─── Data for the task ───
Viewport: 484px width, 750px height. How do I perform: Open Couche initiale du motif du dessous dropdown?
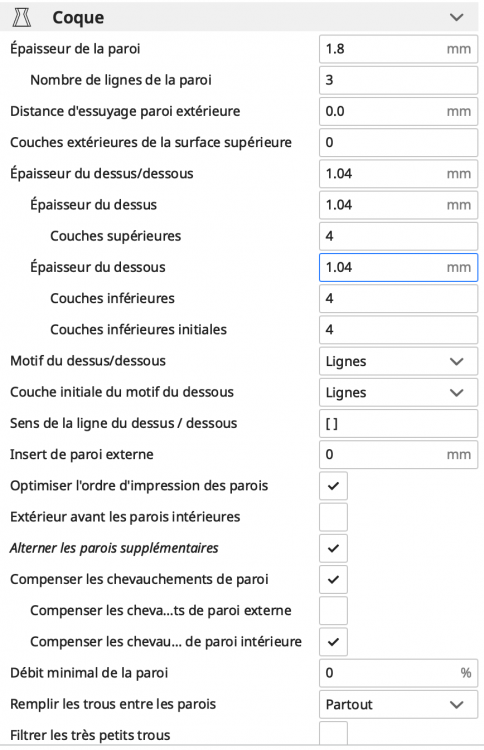pos(398,393)
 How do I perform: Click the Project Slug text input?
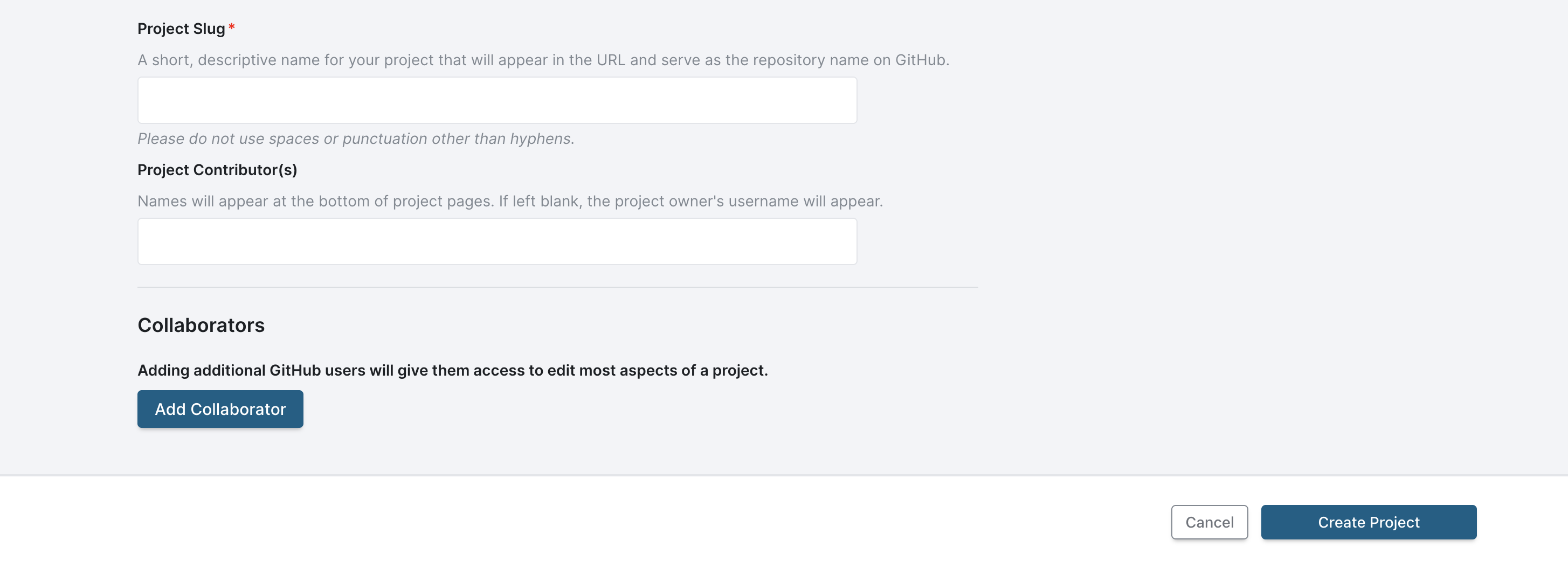coord(496,100)
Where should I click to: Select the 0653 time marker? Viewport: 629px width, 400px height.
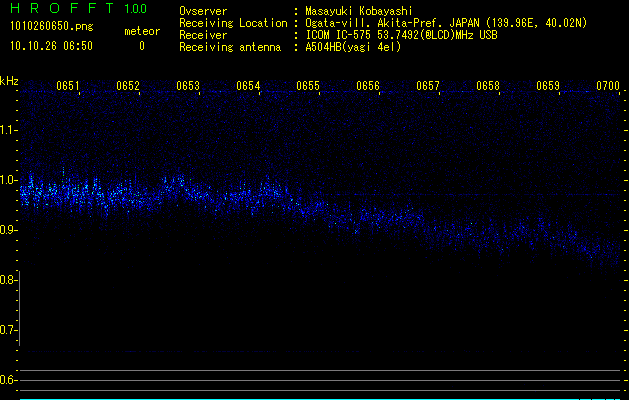tap(189, 86)
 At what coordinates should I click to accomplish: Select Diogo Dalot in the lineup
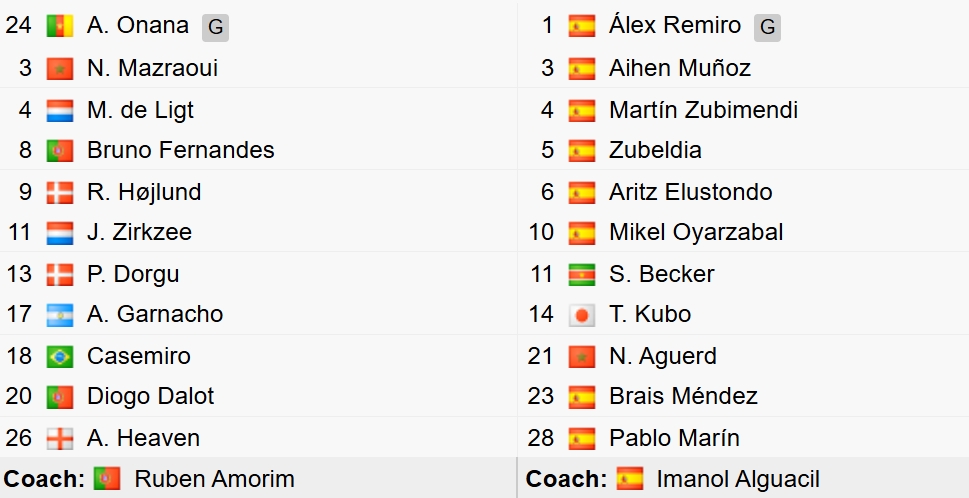coord(150,397)
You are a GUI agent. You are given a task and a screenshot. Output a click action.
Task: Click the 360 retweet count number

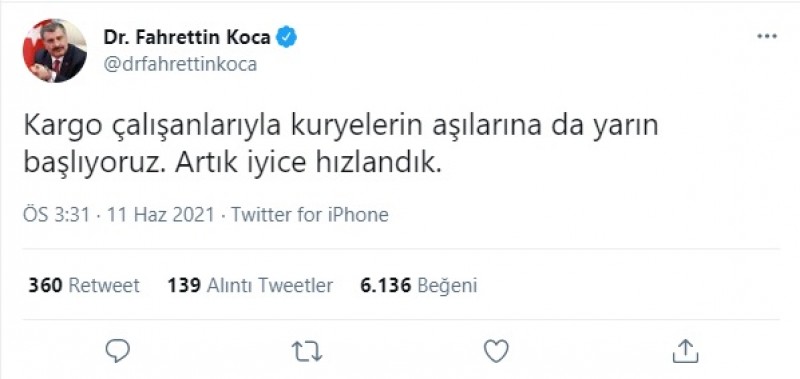(x=45, y=285)
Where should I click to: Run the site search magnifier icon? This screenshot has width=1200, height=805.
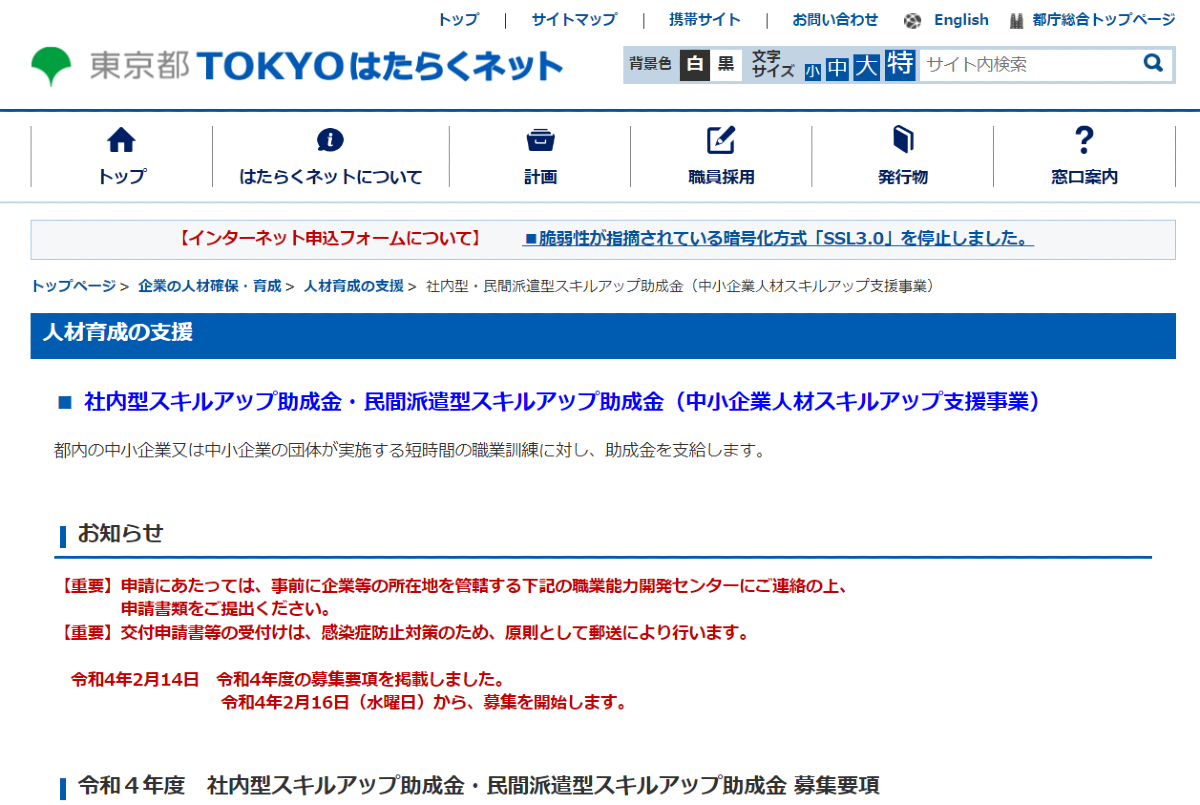[1153, 64]
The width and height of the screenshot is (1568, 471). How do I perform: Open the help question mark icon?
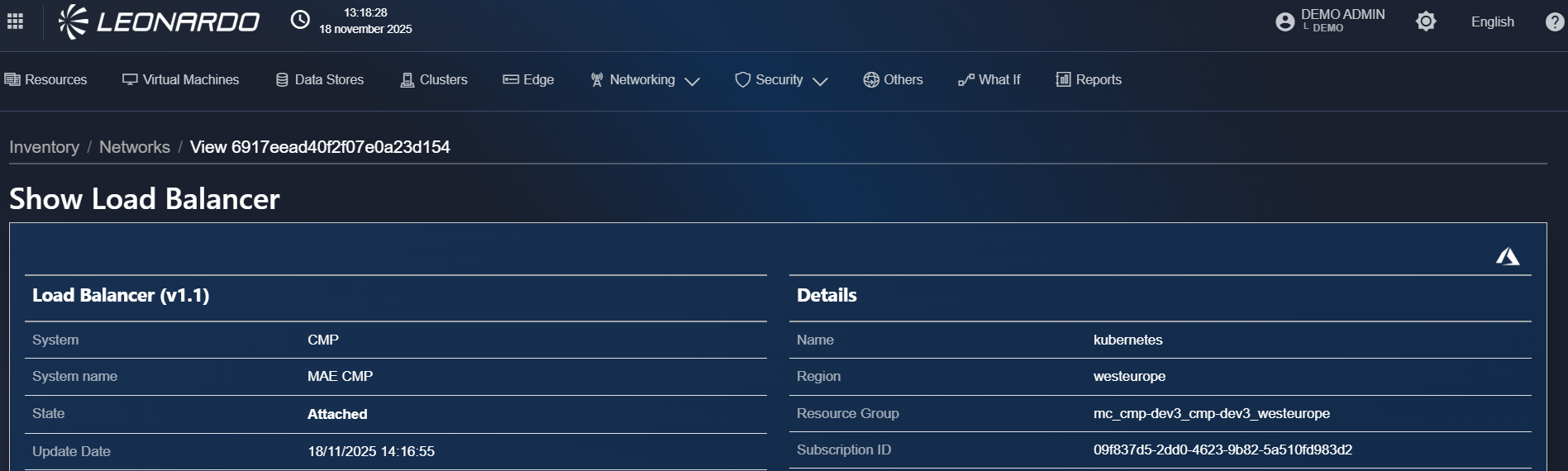pyautogui.click(x=1554, y=21)
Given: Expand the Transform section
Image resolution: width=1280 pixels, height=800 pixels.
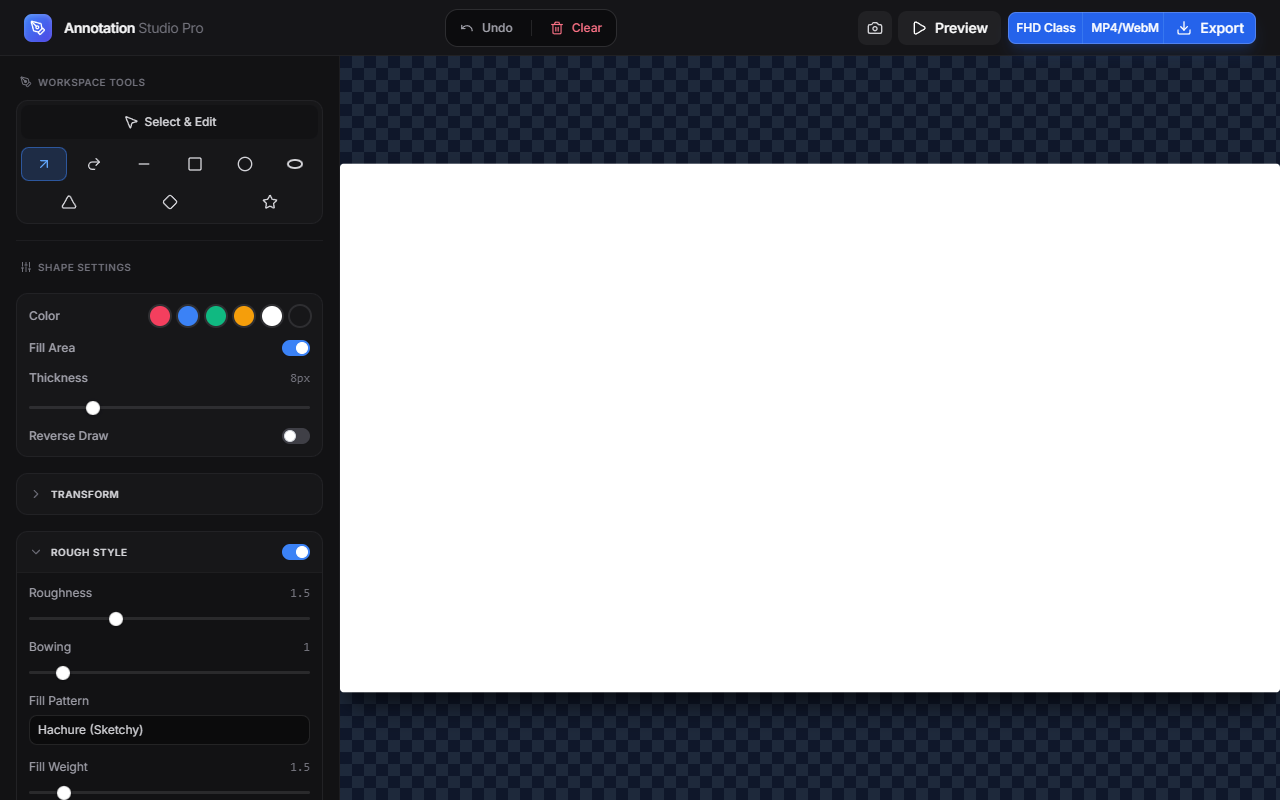Looking at the screenshot, I should click(x=170, y=494).
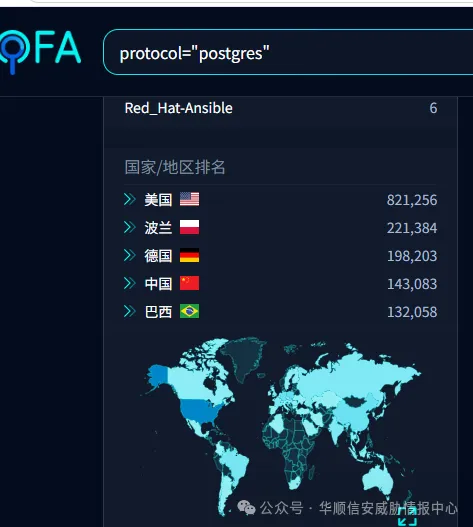Click the 143,083 count for 中国
Screen dimensions: 473x527
point(412,284)
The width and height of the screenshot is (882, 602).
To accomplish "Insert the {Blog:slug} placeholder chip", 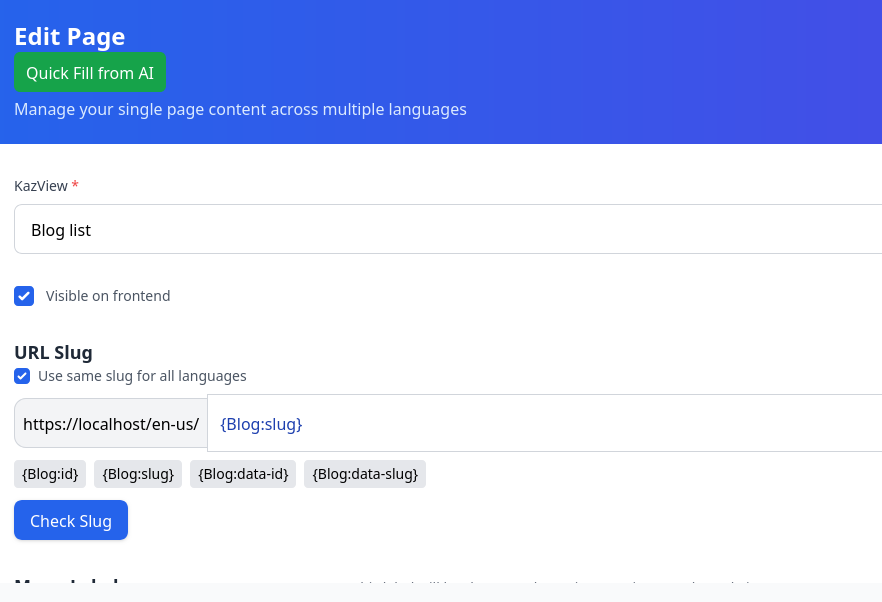I will tap(138, 474).
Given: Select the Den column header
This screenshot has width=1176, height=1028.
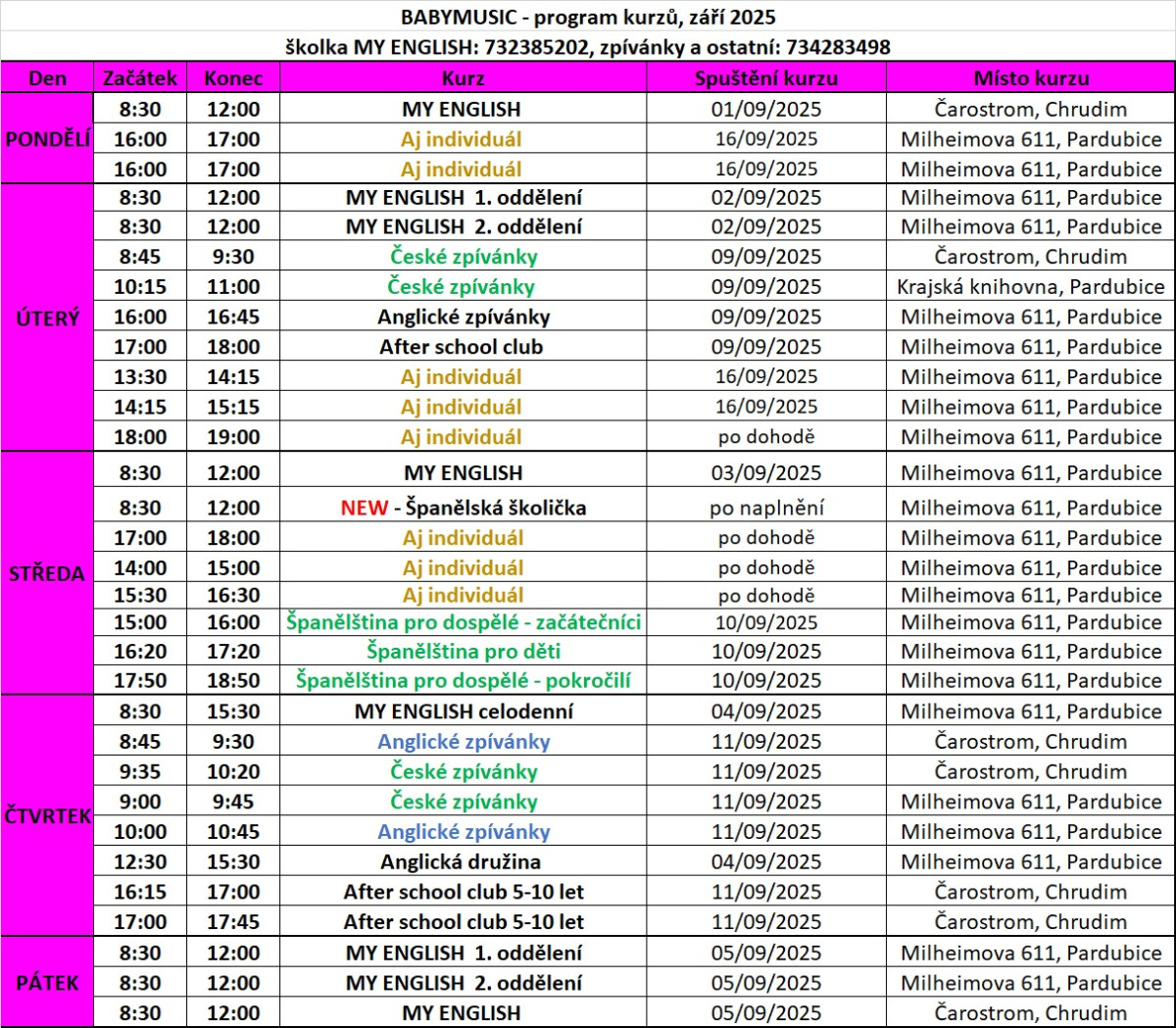Looking at the screenshot, I should tap(47, 78).
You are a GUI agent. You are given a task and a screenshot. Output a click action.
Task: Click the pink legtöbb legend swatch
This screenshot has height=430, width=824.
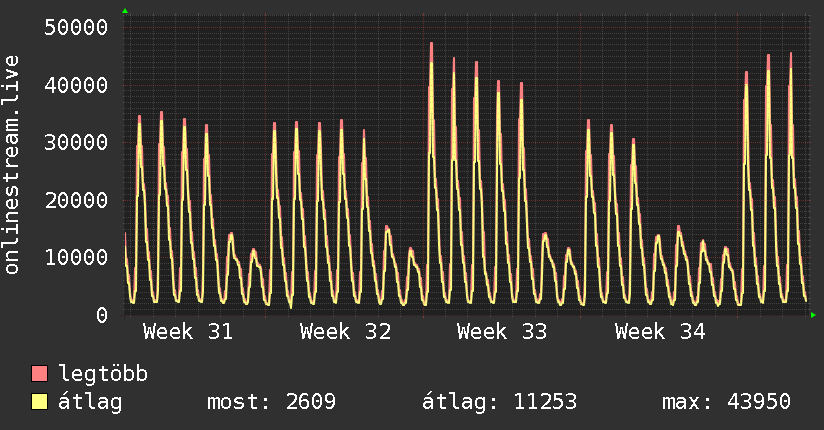click(39, 374)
───
What you have to do » Retype the lines starting with the one that holds "Given: Select the Den column header" and ending with the last line of the data above, both included; skip the pictures.

Solution to this task »
Given: Select the Den column header
This screenshot has width=1176, height=1028.
Looking at the screenshot, I should tap(47, 78).
You are a GUI agent. You are given a task and a screenshot. Output a click action.
Task: Click the pink legtöbb legend swatch
This screenshot has height=430, width=824.
click(39, 374)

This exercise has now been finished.